Start of Exercise inputs
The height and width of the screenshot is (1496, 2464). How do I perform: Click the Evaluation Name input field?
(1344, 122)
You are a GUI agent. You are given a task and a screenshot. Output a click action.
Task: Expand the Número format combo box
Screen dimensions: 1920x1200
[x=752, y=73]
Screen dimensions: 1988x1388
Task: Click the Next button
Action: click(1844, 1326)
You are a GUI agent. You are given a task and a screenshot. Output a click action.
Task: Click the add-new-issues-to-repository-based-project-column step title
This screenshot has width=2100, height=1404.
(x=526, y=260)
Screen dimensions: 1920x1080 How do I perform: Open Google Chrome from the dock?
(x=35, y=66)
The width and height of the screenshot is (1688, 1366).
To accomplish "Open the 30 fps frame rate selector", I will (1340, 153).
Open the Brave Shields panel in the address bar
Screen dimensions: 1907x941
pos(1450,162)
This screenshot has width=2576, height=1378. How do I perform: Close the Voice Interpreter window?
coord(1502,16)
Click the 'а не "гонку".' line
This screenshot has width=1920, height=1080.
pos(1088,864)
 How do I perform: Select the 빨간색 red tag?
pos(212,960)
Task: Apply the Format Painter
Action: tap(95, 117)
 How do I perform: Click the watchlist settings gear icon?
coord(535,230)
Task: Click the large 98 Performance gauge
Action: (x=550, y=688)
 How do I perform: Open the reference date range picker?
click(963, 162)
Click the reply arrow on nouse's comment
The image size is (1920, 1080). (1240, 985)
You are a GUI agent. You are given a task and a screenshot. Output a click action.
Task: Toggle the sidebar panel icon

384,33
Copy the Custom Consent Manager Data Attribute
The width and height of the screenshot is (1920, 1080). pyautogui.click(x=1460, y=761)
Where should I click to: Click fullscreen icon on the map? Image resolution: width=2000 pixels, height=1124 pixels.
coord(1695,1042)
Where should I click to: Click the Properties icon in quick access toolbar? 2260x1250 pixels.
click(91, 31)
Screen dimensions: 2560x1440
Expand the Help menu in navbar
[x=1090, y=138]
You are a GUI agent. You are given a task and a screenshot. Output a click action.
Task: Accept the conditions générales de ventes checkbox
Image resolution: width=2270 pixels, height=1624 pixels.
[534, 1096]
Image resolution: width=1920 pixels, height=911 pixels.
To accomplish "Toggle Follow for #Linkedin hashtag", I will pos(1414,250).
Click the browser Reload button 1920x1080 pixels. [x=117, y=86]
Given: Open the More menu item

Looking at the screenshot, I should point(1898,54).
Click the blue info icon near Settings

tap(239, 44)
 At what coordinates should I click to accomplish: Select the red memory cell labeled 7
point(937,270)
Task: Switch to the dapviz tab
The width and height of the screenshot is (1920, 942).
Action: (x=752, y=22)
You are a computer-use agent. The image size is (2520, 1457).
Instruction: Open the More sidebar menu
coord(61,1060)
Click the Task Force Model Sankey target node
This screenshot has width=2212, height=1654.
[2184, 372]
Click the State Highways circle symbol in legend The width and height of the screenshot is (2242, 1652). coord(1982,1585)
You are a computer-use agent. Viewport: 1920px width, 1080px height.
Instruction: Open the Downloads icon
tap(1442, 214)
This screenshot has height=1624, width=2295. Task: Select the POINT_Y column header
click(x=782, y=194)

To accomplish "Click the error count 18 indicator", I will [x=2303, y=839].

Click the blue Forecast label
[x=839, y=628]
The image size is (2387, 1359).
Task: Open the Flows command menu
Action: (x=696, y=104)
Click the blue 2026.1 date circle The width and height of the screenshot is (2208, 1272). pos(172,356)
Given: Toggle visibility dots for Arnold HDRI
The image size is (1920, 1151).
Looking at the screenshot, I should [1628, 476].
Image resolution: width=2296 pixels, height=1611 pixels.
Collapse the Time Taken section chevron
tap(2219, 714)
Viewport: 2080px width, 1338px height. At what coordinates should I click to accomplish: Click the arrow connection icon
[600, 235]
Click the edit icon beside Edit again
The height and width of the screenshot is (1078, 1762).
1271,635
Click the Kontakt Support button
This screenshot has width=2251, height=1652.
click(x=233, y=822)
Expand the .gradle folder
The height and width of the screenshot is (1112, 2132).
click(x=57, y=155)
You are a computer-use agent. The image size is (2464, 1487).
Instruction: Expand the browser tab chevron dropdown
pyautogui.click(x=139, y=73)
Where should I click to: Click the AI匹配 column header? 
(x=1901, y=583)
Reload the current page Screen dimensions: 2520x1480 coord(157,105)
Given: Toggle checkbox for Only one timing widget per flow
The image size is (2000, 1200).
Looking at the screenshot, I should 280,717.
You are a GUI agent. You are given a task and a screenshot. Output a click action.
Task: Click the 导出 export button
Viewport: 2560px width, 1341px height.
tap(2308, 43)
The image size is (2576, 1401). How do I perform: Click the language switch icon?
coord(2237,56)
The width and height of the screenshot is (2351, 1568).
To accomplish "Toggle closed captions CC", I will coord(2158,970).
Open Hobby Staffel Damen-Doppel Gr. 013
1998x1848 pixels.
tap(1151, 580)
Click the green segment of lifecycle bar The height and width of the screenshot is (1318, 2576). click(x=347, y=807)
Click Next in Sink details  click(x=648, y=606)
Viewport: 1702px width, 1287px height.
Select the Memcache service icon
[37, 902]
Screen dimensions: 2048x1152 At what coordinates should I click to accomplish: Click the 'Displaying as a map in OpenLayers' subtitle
End of Exercise inputs
• [Exercise instructions]: Copy out each entry once more, character for character.

• [Output for this exercise]:
The height and width of the screenshot is (1496, 2464). How do I perform: Click the Evaluation Name input field?
(1344, 122)
You are a GUI agent. You are given a task and a screenshot. Output a click action.
Task: Expand the Número format combo box
Screen dimensions: 1920x1200
[x=752, y=73]
Screen dimensions: 1988x1388
Task: Click the Next button
Action: click(1844, 1326)
You are a GUI agent. You are given a task and a screenshot. Output a click action.
Task: Click the add-new-issues-to-repository-based-project-column step title
This screenshot has width=2100, height=1404.
(x=526, y=260)
Screen dimensions: 1920x1080 How do I perform: Open Google Chrome from the dock?
(x=35, y=66)
The width and height of the screenshot is (1688, 1366).
To accomplish "Open the 30 fps frame rate selector", I will (1340, 153).
Open the Brave Shields panel in the address bar
Screen dimensions: 1907x941
pos(1450,162)
This screenshot has width=2576, height=1378. How do I perform: Close the Voice Interpreter window?
coord(1502,16)
Click the 'а не "гонку".' line
This screenshot has width=1920, height=1080.
pos(1088,864)
 How do I perform: Select the 빨간색 red tag?
pos(212,960)
Task: Apply the Format Painter
Action: tap(95, 117)
 How do I perform: Click the watchlist settings gear icon?
coord(535,230)
Task: Click the large 98 Performance gauge
Action: (x=550, y=688)
 How do I perform: Open the reference date range picker?
click(963, 162)
Click the reply arrow on nouse's comment
The image size is (1920, 1080). (1240, 985)
You are a GUI agent. You are given a task and a screenshot. Output a click action.
Task: Toggle the sidebar panel icon

384,33
Copy the Custom Consent Manager Data Attribute
The width and height of the screenshot is (1920, 1080). pyautogui.click(x=1460, y=761)
Where should I click to: Click fullscreen icon on the map? Image resolution: width=2000 pixels, height=1124 pixels.
coord(1695,1042)
Where should I click to: Click the Properties icon in quick access toolbar? 2260x1250 pixels.
click(91, 31)
Screen dimensions: 2560x1440
Expand the Help menu in navbar
[x=1090, y=138]
You are a GUI agent. You are given a task and a screenshot. Output a click action.
Task: Accept the conditions générales de ventes checkbox
Image resolution: width=2270 pixels, height=1624 pixels.
[534, 1096]
Image resolution: width=1920 pixels, height=911 pixels.
To accomplish "Toggle Follow for #Linkedin hashtag", I will pos(1414,250).
Click the browser Reload button 1920x1080 pixels. [x=117, y=86]
Given: Open the More menu item

Looking at the screenshot, I should point(1898,54).
Click the blue info icon near Settings

tap(239, 44)
 At what coordinates should I click to accomplish: Select the red memory cell labeled 7
point(937,270)
Task: Switch to the dapviz tab
The width and height of the screenshot is (1920, 942).
Action: (x=752, y=22)
You are a computer-use agent. The image size is (2520, 1457).
Instruction: Open the More sidebar menu
coord(61,1060)
Click the Task Force Model Sankey target node
This screenshot has width=2212, height=1654.
[2184, 372]
Click the State Highways circle symbol in legend The width and height of the screenshot is (2242, 1652). coord(1982,1585)
You are a computer-use agent. Viewport: 1920px width, 1080px height.
Instruction: Open the Downloads icon
tap(1442, 214)
This screenshot has height=1624, width=2295. Task: Select the POINT_Y column header
click(x=782, y=194)

To accomplish "Click the error count 18 indicator", I will [x=2303, y=839].

Click the blue Forecast label
[x=839, y=628]
The image size is (2387, 1359).
Task: Open the Flows command menu
Action: (x=696, y=104)
Click the blue 2026.1 date circle The width and height of the screenshot is (2208, 1272). pos(172,356)
Given: Toggle visibility dots for Arnold HDRI
The image size is (1920, 1151).
Looking at the screenshot, I should [1628, 476].
Image resolution: width=2296 pixels, height=1611 pixels.
Collapse the Time Taken section chevron
tap(2219, 714)
Viewport: 2080px width, 1338px height. At what coordinates should I click to accomplish: Click the arrow connection icon
[600, 235]
Click the edit icon beside Edit again
The height and width of the screenshot is (1078, 1762).
1271,635
Click the Kontakt Support button
This screenshot has width=2251, height=1652.
click(x=233, y=822)
Expand the .gradle folder
The height and width of the screenshot is (1112, 2132).
click(x=57, y=155)
You are a computer-use agent. The image size is (2464, 1487).
Instruction: Expand the browser tab chevron dropdown
pyautogui.click(x=139, y=73)
Where should I click to: Click the AI匹配 column header? 
(x=1901, y=583)
Reload the current page Screen dimensions: 2520x1480 coord(157,105)
Given: Toggle checkbox for Only one timing widget per flow
The image size is (2000, 1200).
Looking at the screenshot, I should 280,717.
You are a GUI agent. You are given a task and a screenshot. Output a click action.
Task: Click the 导出 export button
Viewport: 2560px width, 1341px height.
tap(2308, 43)
The image size is (2576, 1401). How do I perform: Click the language switch icon?
coord(2237,56)
The width and height of the screenshot is (2351, 1568).
To accomplish "Toggle closed captions CC", I will coord(2158,970).
Open Hobby Staffel Damen-Doppel Gr. 013
1998x1848 pixels.
tap(1151, 580)
Click the green segment of lifecycle bar The height and width of the screenshot is (1318, 2576). click(x=347, y=807)
Click Next in Sink details  click(x=648, y=606)
Viewport: 1702px width, 1287px height.
Select the Memcache service icon
[37, 902]
Screen dimensions: 2048x1152 At what coordinates should I click to accomplish: Click the 'Displaying as a map in OpenLayers' subtitle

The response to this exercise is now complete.